It would be very easy to throw money at every problem facing the team. Sometimes, teams find a perfect confluence of luck and perfect timing and a hired gun earns his contract. All too often, however, that hired gun becomes an assassin and kills the franchise.

To wit:

Just this week, Alex Rios, who has a “nice” .285-16-79 career 162-game average, was placed on waivers by the Toronto Blue Jays. Thinking Toronto would pull him back and then try to negotiate a trade, the Chicago White Sox place a claim for the outfielder.

I can still hear Blue Jays’ general manager J. P. Ricciardi singing, as he waved good bye to the Air Canada flight to Chicago, “Na na na na, na na na na, hey hey, good bye!”

No trade. No haggling. It was a case of “You want him? You got him!”

It was just last year that Ricciardi signed Rios to a seven-year, $70 million contract. That’s $10 million a year for 16 homers and a career .335 on-base percentage.

Do you remember, just two weeks ago, Ricciardi said he was looking to trade pitcher Roy Halladay because the team didn’t have enough payroll “flexibility” to keep him long-term? It was Rios’ contract that created that problem.

From 1998 through 2003, Los Angeles Dodger third baseman Adrian Beltre played stellar defense and hit well enough, averaging .267-18-76. In 2004, he had a once-in-a-lifetime year, batting .334-48-121.

The Seattle Mariners, however, didn’t see it that way. They saw it as a breakout season (he was, after all, just 25) and signed Beltre to a five-year, $64 million contract.

In his five seasons with the Mariners, he’s returned to earth, averaging .267-20-82 and continued to play solid defense. But at more than $12 million per year, he was earning twice his value.
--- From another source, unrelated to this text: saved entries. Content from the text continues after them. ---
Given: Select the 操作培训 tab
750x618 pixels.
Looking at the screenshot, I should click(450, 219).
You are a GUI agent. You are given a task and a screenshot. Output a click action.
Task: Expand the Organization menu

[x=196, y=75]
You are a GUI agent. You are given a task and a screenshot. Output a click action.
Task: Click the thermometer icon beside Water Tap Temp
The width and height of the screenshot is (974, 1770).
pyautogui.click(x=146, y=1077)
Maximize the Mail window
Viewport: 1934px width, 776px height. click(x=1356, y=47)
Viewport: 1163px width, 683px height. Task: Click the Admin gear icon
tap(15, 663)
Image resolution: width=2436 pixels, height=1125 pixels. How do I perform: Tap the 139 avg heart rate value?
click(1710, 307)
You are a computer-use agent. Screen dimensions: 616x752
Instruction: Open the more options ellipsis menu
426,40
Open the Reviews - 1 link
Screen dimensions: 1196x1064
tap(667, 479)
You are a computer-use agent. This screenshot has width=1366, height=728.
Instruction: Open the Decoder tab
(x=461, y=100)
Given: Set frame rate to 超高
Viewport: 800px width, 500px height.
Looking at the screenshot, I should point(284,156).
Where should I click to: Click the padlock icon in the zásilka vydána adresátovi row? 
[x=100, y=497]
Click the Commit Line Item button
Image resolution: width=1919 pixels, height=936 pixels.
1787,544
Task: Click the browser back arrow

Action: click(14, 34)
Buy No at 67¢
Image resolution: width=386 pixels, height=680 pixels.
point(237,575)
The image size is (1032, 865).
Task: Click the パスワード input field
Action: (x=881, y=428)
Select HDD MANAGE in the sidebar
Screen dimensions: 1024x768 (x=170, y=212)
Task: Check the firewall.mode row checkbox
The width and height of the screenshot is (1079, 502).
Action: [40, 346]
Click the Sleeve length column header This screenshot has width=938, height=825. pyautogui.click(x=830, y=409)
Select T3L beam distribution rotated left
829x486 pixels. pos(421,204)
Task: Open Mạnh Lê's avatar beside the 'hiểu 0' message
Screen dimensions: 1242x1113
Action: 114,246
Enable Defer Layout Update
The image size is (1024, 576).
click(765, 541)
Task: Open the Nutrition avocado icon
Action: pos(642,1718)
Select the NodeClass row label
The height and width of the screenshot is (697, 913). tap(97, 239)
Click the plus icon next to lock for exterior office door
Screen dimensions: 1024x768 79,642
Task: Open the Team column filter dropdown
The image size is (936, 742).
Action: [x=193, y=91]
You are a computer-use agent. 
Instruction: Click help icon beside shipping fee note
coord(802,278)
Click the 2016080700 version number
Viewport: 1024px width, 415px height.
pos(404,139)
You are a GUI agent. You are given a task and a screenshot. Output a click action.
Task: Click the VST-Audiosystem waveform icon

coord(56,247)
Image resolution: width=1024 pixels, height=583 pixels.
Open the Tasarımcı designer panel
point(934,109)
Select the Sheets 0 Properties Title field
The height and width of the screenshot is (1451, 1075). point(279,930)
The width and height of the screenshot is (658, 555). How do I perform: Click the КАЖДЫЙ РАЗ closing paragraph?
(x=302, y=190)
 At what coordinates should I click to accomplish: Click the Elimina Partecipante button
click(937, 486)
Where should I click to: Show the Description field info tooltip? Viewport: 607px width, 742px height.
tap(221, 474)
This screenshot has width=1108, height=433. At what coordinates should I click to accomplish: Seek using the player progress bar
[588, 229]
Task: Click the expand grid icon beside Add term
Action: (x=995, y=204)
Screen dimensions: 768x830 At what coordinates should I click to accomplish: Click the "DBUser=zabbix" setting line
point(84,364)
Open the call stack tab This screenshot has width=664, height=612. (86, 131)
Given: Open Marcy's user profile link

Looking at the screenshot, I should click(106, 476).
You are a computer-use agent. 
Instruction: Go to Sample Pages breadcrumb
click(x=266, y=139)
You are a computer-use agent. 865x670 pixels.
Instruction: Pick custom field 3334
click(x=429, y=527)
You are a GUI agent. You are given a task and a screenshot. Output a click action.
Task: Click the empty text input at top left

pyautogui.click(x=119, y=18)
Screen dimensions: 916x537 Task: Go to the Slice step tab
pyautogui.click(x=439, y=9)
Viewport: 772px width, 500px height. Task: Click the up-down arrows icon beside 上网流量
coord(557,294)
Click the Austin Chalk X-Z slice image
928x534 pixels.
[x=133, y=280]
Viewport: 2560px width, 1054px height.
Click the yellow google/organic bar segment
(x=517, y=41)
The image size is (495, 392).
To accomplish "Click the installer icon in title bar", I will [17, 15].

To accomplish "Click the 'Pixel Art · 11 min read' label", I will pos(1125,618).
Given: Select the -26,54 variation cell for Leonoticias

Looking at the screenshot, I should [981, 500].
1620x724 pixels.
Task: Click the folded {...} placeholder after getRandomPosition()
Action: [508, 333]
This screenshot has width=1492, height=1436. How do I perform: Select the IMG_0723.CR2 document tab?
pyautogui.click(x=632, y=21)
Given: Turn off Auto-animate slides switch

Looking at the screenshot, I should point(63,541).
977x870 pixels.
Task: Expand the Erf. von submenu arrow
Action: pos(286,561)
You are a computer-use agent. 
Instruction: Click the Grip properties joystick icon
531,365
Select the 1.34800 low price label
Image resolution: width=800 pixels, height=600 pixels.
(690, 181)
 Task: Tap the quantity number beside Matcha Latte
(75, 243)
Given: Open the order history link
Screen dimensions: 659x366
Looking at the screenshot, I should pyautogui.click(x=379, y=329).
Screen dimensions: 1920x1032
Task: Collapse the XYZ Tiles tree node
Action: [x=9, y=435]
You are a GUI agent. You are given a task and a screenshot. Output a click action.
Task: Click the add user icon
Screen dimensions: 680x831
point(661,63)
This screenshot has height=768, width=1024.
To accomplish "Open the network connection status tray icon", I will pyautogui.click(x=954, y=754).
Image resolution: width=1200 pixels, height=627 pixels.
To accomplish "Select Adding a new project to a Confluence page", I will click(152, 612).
Every team has a similar horror story to tell. In the Nationals’ short history, our bombs have been less expensive, but just as questionable. Did anyone really think the signing of former Oriole Daniel Cabrera to a $2.5 million contract last winter made any sense?

Now let’s fast forward to the upcoming offseason.

There is going to be a desire—perhaps a demand—on the part of the fan base for the Lerner family to pull out that checkbook and start making millionaires.

But here is the problem: While the Nationals are not a small market per se, the team is not in the position to make a big financial mistake. If the Nationals tie up $50 or $60 million in a pitcher and receive, oh, I don’t know, Darren Driefort type numbers ($55 million for one healthy season), it will be a long time before the Nationals will be in the position to try again.

It was just three years ago that Aaron Rowand entered the free agent market after hitting .309-27-89 for the Philadelphia Phillies. Many Nationals’ fans—myself included—thought that Rowand would be the perfect answer to the teams’ ongoing center field problem.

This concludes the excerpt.